Given the restrictions on the VM, like 64K of memory, are they going to have issues with more complex written languages like Japanese or Arabic?
That can be achieved by adding an additional (virtual) device, as it was often done for such scripts in the past.
Would be cool to have a web hoster that follows some of the principles layed out by uxn/100r and see what kind of service would turn out.
I guess being extremely productive and successfully pushing new and exciting concepts in computing also means you need to adopt a certain level of pragmatism.
But yeah, uxn hosting is a cool idea.
I was hoping that Uxn could eventually be a vehicle to get rich, graphical apps onto less popular operating systems, like Plan 9 (which they support). While their 1st-party roms are great, the wave of software never came.
Little endian is generally a lot more amenable to emulation, since math of almost all kinds of done LSB-to-MSB
There are a lot of minor things in Uxn and Varvara that make them hard to emulate efficiently. Extensive use of self-modifying code, memory-mapped I/O, and using a stack instruction set, for example.
I'm interested to hear how you'd redesign Uxn/Varvara to be easy to emulate on some tiny piece of hardware; of everyone in the world, you're probably the best person to answer that question. Little-endian, check. What else?

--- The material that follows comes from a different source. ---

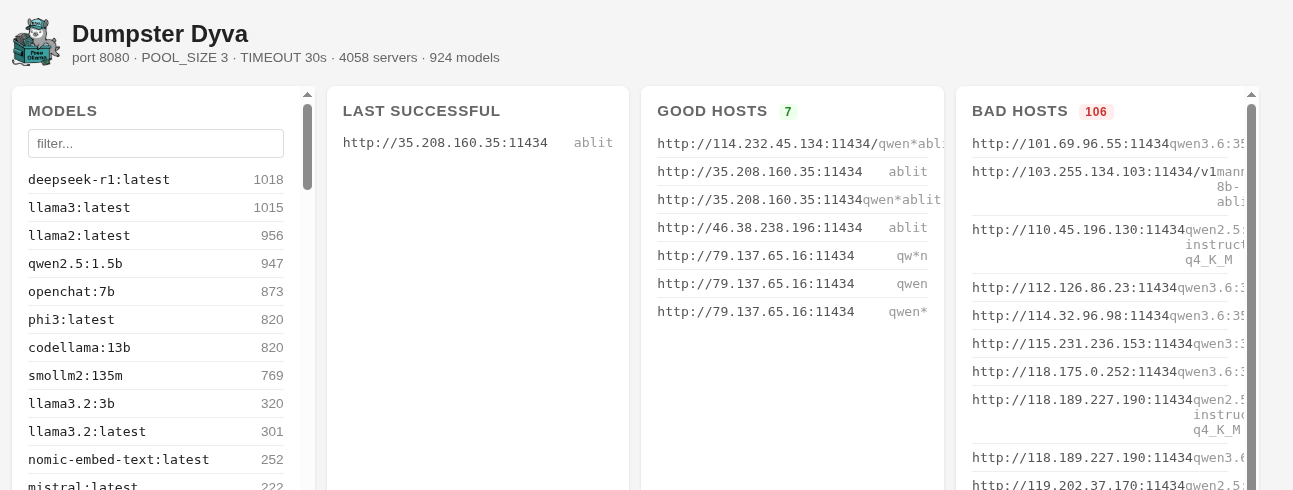The height and width of the screenshot is (490, 1293).
Task: Click the models panel scroll-up arrow
Action: coord(307,95)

Stack-based actually helps (registers suck up RAM fast). Self-mod does not matter to emulators. It would for a JIT, but that is a separate story.

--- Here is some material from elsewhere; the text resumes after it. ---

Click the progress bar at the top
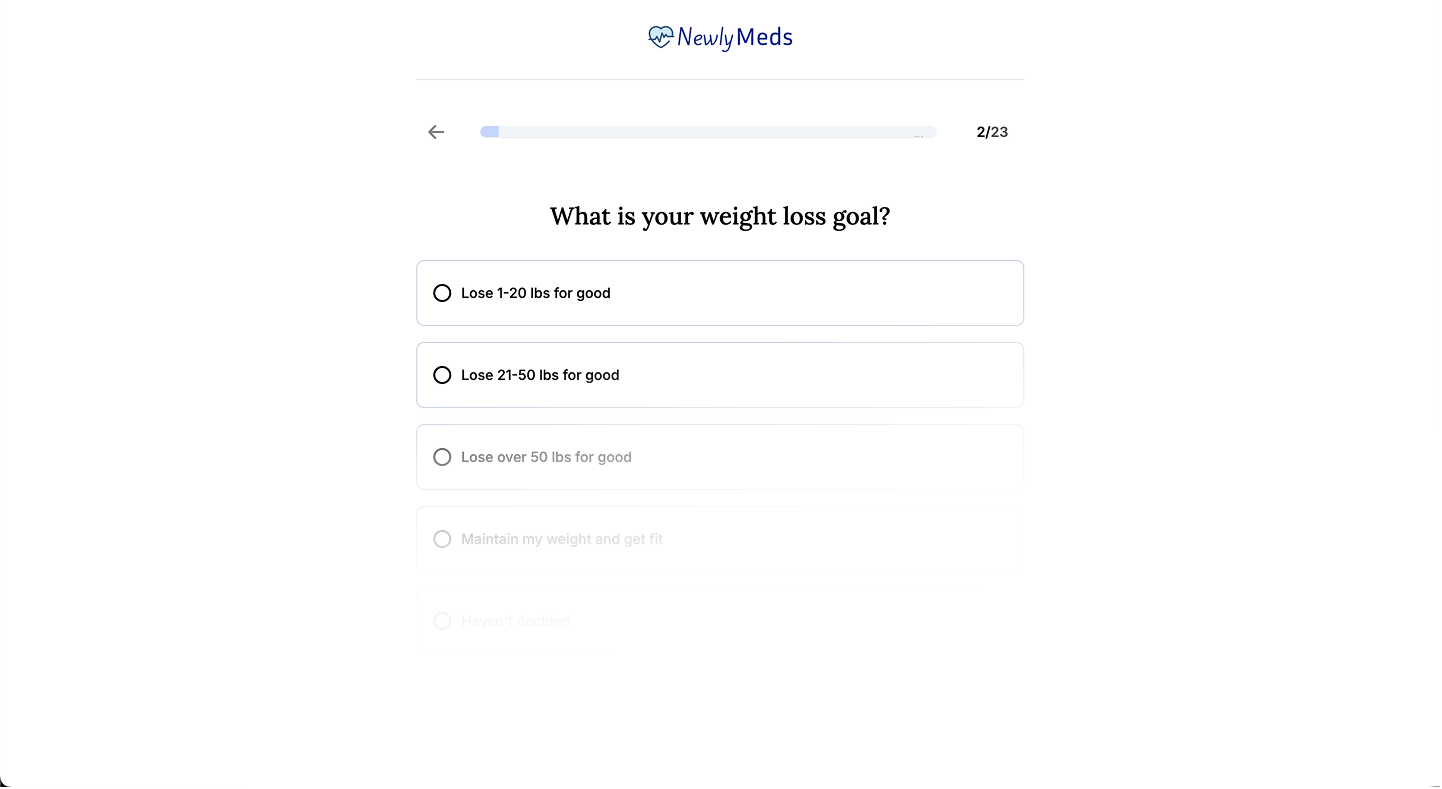 [707, 131]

If your stacks grew downwards then you could use LE instructions to operate on 16-bit values on the stack. You'd still need to support loading from BE memory into the LE stack but that might not be too bad (two 8-bit operations instead of one 16-bit operation).
The device ports are also specified as BE so in theory you'd need to split those reads/writes up too. However, in almost all cases those are done directly from the stack values so I bet most ROMs would work fine with LE devices and LE stacks. LE devices would only cause issues when someone used 8-bit reads/writes from part of a 16-bit port.
This would be a pretty amazing project. I wonder if you could get existing Uxn/Varvara applications like the Left text editor or Orca to run fast enough to be usable. Presumably for Orca you'd want to hook up external sound hardware rather than trying to bitbang the sound on the 8008, and I guess the same is even more true of a framebuffer.
If you were bitbanging RAM access at 7kbps it might be hard to get it to run instructions fast enough to be usable, though.